= Required work =
Instruction for the listing below: copy exactly, and only, the lines from the one holding "The image size is (540, 473)." through its last line, omitting any picture.

[Listed entries]

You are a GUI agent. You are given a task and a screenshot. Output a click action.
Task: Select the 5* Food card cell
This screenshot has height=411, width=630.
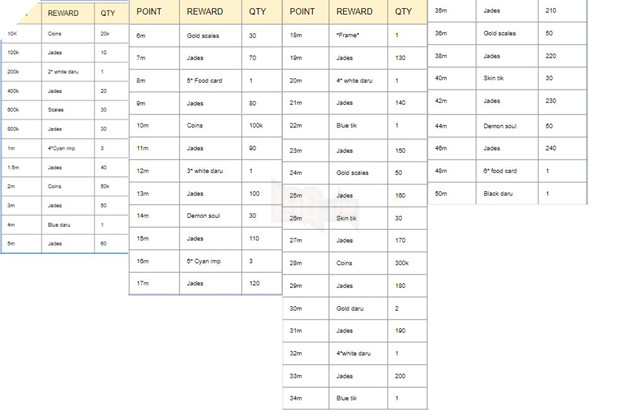(207, 80)
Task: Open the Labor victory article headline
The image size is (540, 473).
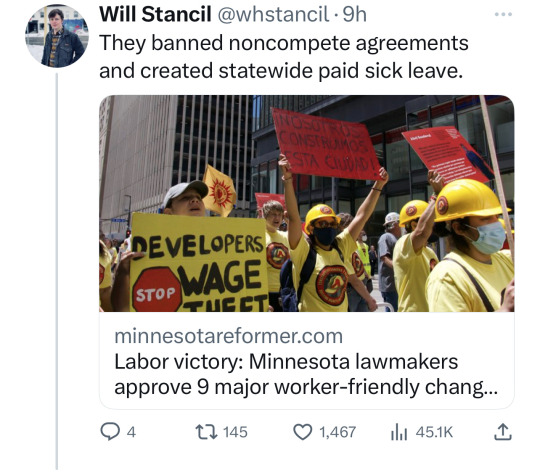Action: [306, 374]
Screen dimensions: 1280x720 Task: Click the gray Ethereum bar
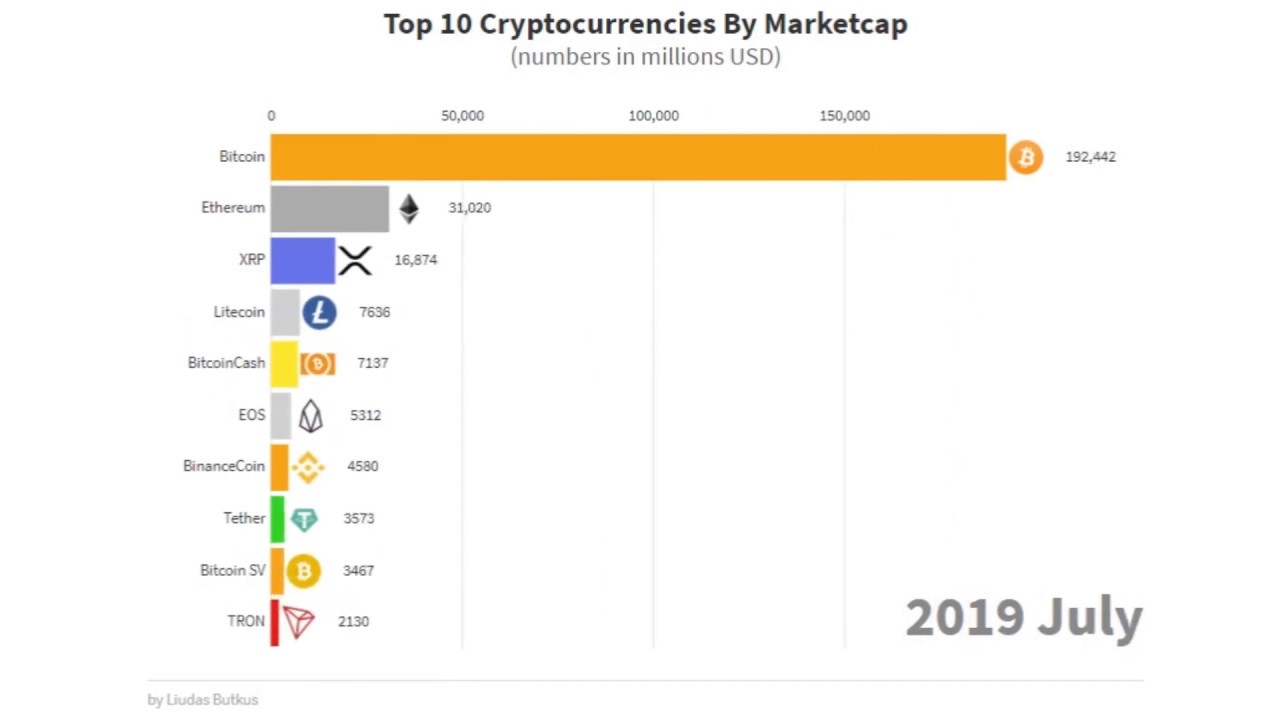329,208
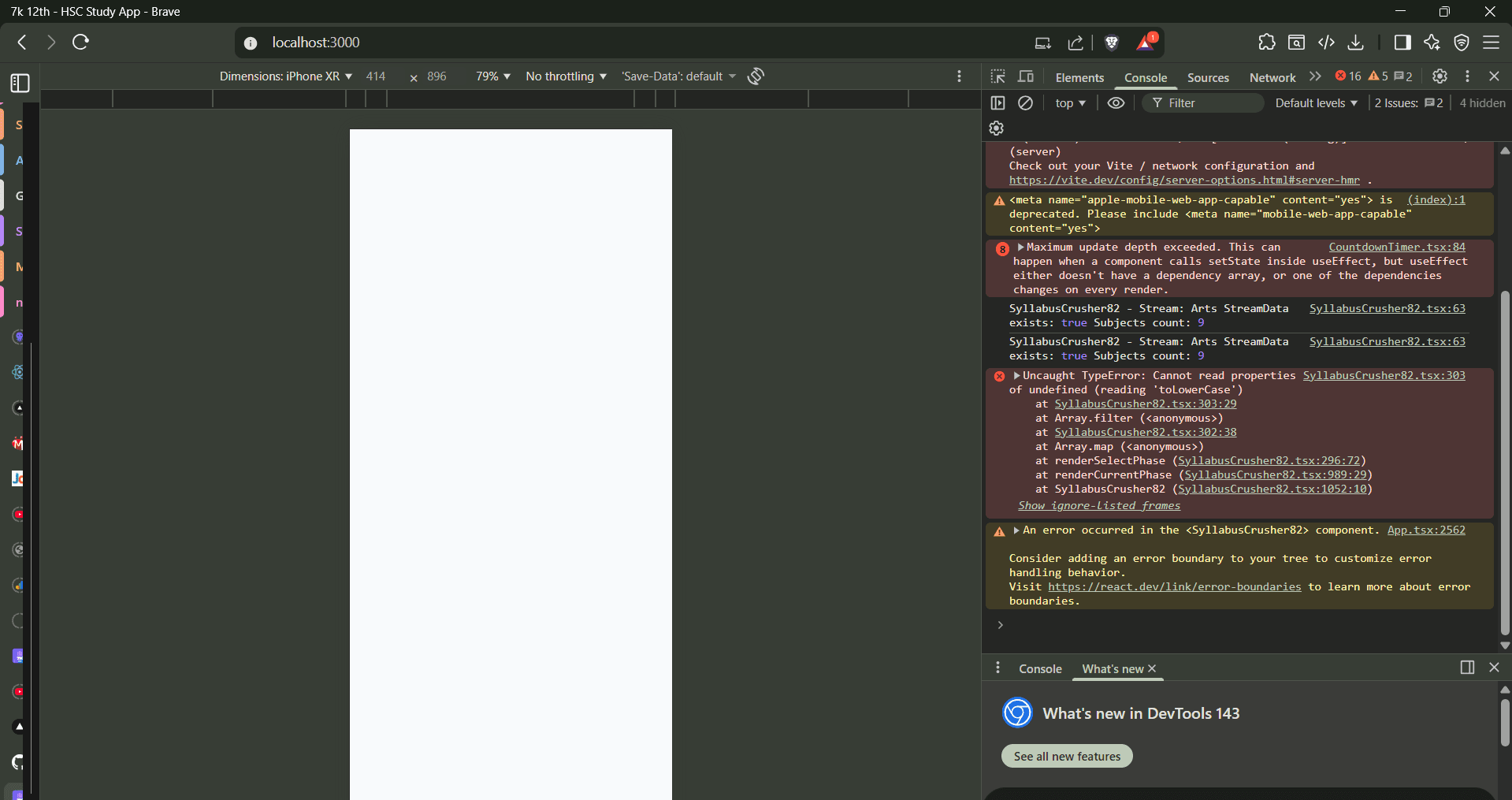The image size is (1512, 800).
Task: Click the rotate device orientation icon
Action: (756, 76)
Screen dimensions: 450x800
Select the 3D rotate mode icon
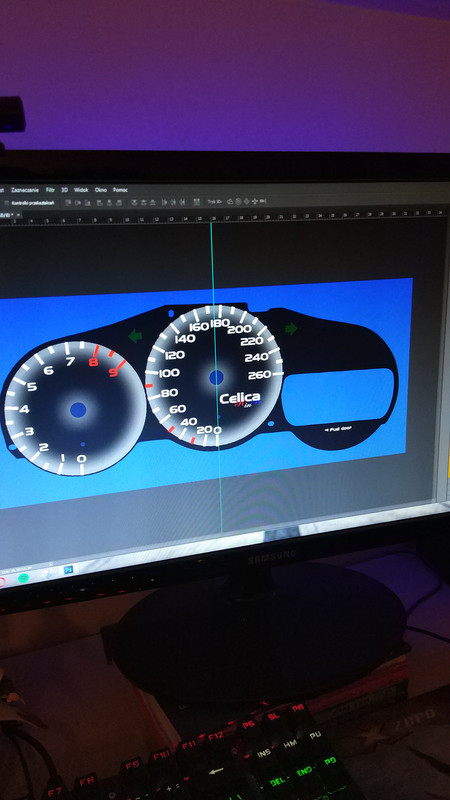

[/Listed entries]

= Solved exercise =
The image size is (540, 473).
Action: [306, 374]
Screen dimensions: 1280x720 Task: Click the gray Ethereum bar
329,208
The image size is (1512, 800).
Task: Click the rotate device orientation icon
Action: (756, 76)
Screen dimensions: 450x800
Select the 3D rotate mode icon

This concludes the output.